Others include inflammation involving the lung and heart sac.  Some patients may as a result develop fluid build-up around the heart and lungs that require drainage. Memory loss and problems concentrating may occur in a minority of people. Risks of complications are higher if CABG is done in an emergency situation. Occasionally an external device, called the Intra-Aortic Balloon Pump (IABP) may be required to be inserted to support the heart during the times when the pumping action of the heart is weak before or even after surgery.

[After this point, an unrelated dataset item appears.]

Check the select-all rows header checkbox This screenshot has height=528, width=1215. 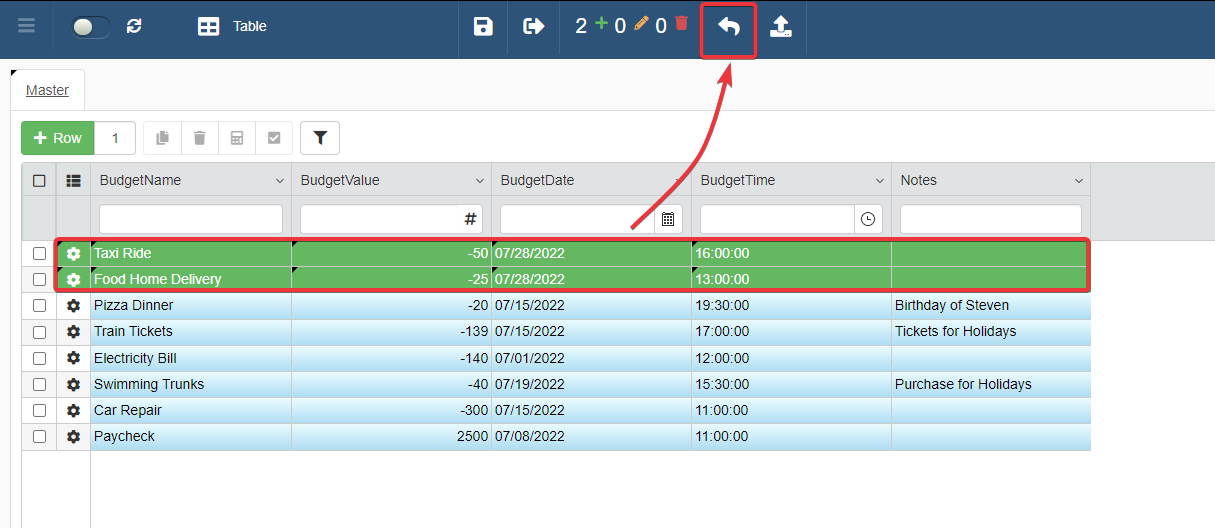coord(39,181)
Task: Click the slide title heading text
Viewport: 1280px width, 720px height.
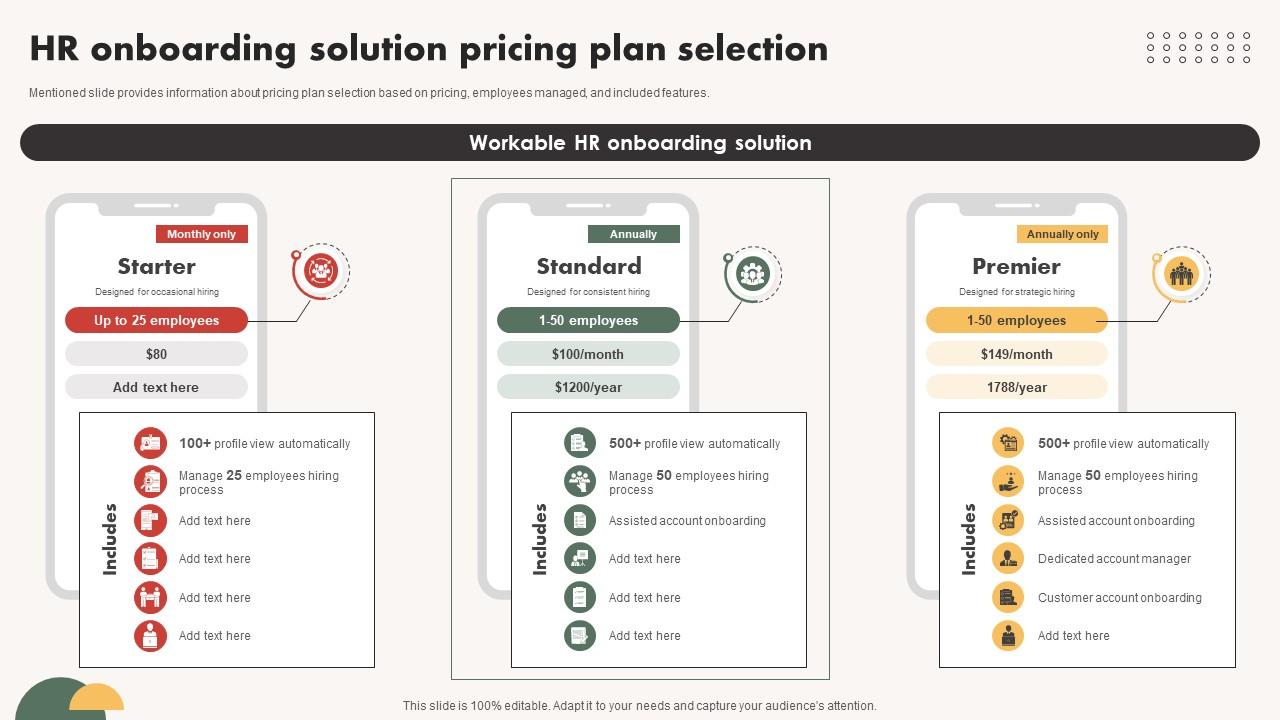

After surgery, you’ll typically spend 1-2 days in an intensive care unit (ICU) and move to a less intensive care area of the hospital for 3-5 days before going home. After effects from surgery often go away after 6-8 weeks, but may include:

  • Discomfort or itching from healing incisions
  • Swelling of the area where an artery or vein was removed for grafting
  • Muscle pain or tightness in the shoulders and upper back
  • Fatigue, mood swings or depression
  • Problems sleeping or loss of appetite
  • Constipation
  • Pain around the site of the chest bone incision
  • Numbness or paraesthesia (pins and needles) around the harvest sites

Full recovery may take 3-6 months or more. Most people can resume sexual activity within about 4 weeks and driving after 3-8 weeks. Some have even returned to golfing earlier. Returning to work after 6 weeks is common unless your job involves specific and demanding physical activities. Some people may need to find less physically demanding types of work or “light duties” for a short period of time.

In order to stay healthy after surgery, there is a need to reduce the progression of your disease.  These may include making changes to your diet, quitting smoking, doing physical activities regularly, controlling your blood sugar level, lowering and managing stress. Everyone has unique and special circumstances. Consult your cardiologist or cardiothoracic surgeon if you have further questions.